Qué bonito debía ser.

Cuando dos enamorados se separaban y esperar y confiar en que cada viernes el cartero suba la cuesta con una carta para recibir buenas nuevas. Y así recordarse o irse olvidando. O cuando una despedida significaba parar el reloj aquí y encenderlo allá.

Cuando su paso era lento.

Cuando se dejaba al tiempo eso suyo de transcurrir, poder seguir tu propio paso y a la vez, poder echar de menos o de más. Cuando añorar a alguien significaba recordar e imaginar cómo habría cambiado.

Qué bonito debía ser eso de perderse la pista para bien.
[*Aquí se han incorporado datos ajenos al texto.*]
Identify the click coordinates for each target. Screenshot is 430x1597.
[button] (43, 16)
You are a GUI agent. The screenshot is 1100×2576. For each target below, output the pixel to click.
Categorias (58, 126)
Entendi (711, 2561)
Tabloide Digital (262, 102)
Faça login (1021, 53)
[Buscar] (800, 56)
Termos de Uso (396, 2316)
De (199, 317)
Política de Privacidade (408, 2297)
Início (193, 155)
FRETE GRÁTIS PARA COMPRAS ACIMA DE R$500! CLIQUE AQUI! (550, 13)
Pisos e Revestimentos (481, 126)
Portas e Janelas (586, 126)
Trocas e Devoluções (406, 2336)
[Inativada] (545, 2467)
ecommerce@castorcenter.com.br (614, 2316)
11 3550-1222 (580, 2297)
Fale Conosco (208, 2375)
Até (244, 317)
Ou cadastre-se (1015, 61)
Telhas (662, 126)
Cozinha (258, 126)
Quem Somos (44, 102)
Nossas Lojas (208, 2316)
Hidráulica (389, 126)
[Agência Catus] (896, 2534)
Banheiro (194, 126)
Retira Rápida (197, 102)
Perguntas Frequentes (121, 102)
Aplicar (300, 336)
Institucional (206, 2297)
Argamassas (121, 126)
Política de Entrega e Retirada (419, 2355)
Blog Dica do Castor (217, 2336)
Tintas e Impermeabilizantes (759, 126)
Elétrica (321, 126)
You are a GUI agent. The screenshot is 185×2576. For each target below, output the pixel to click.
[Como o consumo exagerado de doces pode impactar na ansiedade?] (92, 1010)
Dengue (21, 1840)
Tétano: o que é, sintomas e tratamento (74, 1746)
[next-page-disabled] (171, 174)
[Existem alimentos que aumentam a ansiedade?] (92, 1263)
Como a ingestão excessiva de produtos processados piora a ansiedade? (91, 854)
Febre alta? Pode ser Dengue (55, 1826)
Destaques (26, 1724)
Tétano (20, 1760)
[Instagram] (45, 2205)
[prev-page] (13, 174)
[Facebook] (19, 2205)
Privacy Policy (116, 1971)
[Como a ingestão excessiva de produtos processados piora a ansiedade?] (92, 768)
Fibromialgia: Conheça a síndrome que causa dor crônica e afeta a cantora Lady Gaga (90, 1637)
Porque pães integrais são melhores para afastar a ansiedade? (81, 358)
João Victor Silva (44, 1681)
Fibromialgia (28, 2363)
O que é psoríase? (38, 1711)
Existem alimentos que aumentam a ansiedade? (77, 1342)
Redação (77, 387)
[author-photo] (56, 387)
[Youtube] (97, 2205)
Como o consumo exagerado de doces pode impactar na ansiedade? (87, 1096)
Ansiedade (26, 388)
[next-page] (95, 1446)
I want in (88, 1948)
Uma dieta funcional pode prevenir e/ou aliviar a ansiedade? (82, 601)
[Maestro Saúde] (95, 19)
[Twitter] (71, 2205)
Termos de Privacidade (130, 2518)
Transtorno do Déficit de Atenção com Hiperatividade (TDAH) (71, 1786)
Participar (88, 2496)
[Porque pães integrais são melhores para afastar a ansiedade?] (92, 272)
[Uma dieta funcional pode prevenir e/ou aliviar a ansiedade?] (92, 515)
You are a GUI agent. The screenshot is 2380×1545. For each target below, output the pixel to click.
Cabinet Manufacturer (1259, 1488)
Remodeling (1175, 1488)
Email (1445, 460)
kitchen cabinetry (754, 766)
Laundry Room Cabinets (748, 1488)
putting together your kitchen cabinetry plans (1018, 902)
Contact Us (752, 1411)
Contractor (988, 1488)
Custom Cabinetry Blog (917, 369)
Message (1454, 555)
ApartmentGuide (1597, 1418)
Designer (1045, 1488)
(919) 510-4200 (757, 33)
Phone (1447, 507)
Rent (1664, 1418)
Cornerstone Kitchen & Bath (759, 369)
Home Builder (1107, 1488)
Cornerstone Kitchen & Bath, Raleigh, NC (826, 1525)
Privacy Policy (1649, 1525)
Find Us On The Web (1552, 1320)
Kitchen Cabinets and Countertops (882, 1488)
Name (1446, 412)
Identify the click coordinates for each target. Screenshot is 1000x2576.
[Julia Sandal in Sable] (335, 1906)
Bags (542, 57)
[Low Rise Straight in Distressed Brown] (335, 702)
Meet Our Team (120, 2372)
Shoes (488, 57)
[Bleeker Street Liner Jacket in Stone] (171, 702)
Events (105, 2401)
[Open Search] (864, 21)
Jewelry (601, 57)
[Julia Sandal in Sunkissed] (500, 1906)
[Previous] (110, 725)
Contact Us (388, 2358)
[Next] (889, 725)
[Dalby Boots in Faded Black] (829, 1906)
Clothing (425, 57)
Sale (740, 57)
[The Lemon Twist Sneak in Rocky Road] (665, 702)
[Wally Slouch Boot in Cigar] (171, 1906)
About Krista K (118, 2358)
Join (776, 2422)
Dos amigos que no saben ya nada el uno del otro y de repente, sin venir a cuento, un día encontrarse y tener tanto que contarse ahora que han vivido y sentido tanto, ahora que peinan alguna que otra cana.

Segundos, minutos, horas, días, semanas, meses, años, … y así el tiempo pasa, va andando despacio, y la vida, que va de la mano, lo acompaña.


Hay un encanto mágico en dejar al tiempo correr.

"Bajo la misma estrella", John Green

Una joya leída en el libro de John Green, “Bajo la misma estrella”.

 

Porque lo que no cura el “agüita” salada, lo cura el tiempo, si le dejamos hacer eso suyo.